*** Opening of Provided data ***
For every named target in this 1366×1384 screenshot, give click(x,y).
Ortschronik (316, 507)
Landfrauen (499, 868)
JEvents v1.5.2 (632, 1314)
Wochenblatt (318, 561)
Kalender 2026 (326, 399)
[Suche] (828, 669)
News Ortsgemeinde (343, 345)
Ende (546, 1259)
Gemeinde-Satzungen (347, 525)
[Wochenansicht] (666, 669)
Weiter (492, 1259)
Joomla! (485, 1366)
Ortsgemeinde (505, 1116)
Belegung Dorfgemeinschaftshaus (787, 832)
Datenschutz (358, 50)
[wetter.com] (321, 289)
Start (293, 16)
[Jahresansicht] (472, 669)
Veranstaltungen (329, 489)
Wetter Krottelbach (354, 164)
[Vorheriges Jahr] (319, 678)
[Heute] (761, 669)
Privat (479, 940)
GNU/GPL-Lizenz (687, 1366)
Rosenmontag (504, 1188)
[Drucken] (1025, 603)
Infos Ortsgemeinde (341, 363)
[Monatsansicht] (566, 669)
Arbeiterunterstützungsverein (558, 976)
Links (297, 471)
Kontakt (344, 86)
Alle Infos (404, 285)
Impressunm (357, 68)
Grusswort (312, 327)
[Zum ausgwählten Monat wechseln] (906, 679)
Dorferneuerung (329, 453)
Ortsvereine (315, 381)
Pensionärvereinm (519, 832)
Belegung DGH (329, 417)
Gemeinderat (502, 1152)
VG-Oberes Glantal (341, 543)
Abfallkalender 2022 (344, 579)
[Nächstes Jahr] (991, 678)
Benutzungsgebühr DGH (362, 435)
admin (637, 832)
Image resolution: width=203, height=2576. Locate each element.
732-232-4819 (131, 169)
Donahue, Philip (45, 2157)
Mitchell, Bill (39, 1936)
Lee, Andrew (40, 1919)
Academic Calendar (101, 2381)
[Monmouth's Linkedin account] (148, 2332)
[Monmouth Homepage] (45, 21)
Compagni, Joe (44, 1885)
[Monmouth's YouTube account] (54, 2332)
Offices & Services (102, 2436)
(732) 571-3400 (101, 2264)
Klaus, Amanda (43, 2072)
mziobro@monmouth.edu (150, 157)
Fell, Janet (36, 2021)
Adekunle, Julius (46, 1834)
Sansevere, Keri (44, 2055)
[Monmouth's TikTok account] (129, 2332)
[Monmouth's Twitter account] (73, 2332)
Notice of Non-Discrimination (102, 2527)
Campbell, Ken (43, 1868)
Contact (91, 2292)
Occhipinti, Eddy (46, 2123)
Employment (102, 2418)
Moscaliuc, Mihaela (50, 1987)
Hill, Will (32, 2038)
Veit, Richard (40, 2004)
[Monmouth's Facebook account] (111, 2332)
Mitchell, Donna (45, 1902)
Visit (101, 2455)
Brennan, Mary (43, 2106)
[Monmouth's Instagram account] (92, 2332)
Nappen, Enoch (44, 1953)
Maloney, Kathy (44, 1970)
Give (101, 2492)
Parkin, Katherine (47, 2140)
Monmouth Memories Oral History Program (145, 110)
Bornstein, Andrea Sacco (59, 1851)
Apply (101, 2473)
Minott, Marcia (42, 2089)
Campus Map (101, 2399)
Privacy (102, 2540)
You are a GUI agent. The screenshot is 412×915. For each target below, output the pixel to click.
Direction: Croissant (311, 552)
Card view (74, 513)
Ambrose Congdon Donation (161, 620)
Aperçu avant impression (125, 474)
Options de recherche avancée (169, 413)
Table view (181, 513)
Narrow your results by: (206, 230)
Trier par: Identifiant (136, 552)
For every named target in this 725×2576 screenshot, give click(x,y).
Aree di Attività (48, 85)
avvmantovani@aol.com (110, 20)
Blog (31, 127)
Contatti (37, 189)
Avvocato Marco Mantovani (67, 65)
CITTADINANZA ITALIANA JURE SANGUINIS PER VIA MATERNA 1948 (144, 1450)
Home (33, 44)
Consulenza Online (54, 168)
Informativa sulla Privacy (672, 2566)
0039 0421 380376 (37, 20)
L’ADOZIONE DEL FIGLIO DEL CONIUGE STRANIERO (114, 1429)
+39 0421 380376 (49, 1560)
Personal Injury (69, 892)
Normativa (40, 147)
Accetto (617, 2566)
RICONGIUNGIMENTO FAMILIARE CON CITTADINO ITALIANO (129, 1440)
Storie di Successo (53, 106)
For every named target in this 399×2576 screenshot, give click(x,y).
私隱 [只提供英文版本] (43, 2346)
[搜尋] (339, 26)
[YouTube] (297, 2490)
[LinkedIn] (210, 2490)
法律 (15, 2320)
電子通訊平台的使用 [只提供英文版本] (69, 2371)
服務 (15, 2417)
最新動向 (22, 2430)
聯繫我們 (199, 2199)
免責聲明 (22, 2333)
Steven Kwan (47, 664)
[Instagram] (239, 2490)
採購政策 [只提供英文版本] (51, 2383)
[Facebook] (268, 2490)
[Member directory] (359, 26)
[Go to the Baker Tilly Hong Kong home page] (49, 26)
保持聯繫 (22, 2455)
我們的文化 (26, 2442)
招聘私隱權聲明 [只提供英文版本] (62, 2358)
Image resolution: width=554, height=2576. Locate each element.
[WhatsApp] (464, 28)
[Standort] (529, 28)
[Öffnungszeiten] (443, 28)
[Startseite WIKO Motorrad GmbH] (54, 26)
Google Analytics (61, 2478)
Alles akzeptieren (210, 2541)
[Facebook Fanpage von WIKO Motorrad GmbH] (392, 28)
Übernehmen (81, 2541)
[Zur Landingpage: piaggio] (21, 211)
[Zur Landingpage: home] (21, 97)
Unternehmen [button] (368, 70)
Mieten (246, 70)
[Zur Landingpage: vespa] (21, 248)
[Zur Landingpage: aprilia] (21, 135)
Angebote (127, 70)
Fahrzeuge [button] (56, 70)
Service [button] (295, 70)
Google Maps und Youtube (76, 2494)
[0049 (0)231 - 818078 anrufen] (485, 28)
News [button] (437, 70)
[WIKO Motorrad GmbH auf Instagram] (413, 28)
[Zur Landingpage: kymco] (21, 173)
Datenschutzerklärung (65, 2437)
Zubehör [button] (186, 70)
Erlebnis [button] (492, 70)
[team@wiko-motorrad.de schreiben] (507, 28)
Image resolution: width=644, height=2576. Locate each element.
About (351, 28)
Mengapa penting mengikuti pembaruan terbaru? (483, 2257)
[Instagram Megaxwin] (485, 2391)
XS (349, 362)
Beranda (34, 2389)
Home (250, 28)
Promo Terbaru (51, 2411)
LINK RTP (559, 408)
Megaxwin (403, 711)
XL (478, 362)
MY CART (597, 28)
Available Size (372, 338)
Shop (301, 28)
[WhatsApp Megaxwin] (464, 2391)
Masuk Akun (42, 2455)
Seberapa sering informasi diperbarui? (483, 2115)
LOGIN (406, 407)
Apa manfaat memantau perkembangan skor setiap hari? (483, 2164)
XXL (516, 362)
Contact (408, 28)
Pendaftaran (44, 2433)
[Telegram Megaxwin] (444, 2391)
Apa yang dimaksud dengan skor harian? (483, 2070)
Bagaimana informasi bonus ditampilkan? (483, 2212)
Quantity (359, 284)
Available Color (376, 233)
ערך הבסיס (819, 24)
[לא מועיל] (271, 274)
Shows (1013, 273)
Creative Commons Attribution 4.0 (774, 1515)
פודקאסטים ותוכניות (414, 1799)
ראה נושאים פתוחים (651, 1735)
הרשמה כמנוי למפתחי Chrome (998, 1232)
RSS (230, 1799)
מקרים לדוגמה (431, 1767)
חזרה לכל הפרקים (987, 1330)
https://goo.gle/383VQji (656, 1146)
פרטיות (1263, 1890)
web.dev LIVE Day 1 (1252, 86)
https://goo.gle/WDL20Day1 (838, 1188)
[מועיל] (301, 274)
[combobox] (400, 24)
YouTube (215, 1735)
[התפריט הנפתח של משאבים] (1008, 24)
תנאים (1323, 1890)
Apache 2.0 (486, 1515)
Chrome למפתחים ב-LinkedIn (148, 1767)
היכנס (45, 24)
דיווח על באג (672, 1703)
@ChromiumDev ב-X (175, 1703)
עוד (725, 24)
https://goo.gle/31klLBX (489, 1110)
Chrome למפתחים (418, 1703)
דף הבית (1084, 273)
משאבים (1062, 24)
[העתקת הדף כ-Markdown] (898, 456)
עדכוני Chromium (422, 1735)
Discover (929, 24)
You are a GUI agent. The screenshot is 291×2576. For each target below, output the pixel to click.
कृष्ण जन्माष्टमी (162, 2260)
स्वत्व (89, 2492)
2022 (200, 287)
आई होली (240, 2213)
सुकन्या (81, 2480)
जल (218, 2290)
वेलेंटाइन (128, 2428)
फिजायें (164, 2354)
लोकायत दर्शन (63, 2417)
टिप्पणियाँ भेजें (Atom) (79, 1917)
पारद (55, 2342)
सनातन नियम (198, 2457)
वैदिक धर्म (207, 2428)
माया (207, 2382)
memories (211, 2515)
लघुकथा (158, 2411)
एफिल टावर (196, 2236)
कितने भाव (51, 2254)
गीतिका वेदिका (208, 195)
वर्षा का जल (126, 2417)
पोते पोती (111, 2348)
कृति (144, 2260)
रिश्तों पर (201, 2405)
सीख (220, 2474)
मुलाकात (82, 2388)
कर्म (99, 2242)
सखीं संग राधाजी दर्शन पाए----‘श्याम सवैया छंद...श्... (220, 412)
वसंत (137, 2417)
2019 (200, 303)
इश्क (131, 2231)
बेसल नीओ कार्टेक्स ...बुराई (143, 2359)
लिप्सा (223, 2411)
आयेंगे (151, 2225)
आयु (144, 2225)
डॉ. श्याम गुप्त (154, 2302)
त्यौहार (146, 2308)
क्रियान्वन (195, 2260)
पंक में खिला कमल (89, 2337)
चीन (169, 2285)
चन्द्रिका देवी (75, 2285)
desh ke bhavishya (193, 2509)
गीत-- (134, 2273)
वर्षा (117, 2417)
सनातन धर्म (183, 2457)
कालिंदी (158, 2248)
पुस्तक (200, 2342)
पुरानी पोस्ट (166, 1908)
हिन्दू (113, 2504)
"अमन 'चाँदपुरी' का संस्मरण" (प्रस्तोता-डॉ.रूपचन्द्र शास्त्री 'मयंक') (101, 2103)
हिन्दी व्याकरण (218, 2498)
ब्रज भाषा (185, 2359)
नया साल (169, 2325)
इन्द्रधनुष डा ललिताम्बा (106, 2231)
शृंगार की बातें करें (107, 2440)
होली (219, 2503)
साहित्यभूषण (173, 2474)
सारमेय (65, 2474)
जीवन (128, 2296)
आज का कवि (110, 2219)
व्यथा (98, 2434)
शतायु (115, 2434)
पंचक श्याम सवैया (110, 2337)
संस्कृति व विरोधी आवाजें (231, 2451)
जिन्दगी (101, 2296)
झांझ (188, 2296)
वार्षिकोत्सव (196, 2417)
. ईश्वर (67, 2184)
*** Close of Provided data ***
Reproduce, line for line, the material, starting at its first line, and end once the line holding "Ortsvereine (315, 381)" has been output.

__Solved exercise__
For every named target in this 1366×1384 screenshot, give click(x,y).
Ortschronik (316, 507)
Landfrauen (499, 868)
JEvents v1.5.2 (632, 1314)
Wochenblatt (318, 561)
Kalender 2026 (326, 399)
[Suche] (828, 669)
News Ortsgemeinde (343, 345)
Ende (546, 1259)
Gemeinde-Satzungen (347, 525)
[Wochenansicht] (666, 669)
Weiter (492, 1259)
Joomla! (485, 1366)
Ortsgemeinde (505, 1116)
Belegung Dorfgemeinschaftshaus (787, 832)
Datenschutz (358, 50)
[wetter.com] (321, 289)
Start (293, 16)
[Jahresansicht] (472, 669)
Veranstaltungen (329, 489)
Wetter Krottelbach (354, 164)
[Vorheriges Jahr] (319, 678)
[Heute] (761, 669)
Privat (479, 940)
GNU/GPL-Lizenz (687, 1366)
Rosenmontag (504, 1188)
[Drucken] (1025, 603)
Infos Ortsgemeinde (341, 363)
[Monatsansicht] (566, 669)
Arbeiterunterstützungsverein (558, 976)
Links (297, 471)
Kontakt (344, 86)
Alle Infos (404, 285)
Impressunm (357, 68)
Grusswort (312, 327)
[Zum ausgwählten Monat wechseln] (906, 679)
Dorferneuerung (329, 453)
Ortsvereine (315, 381)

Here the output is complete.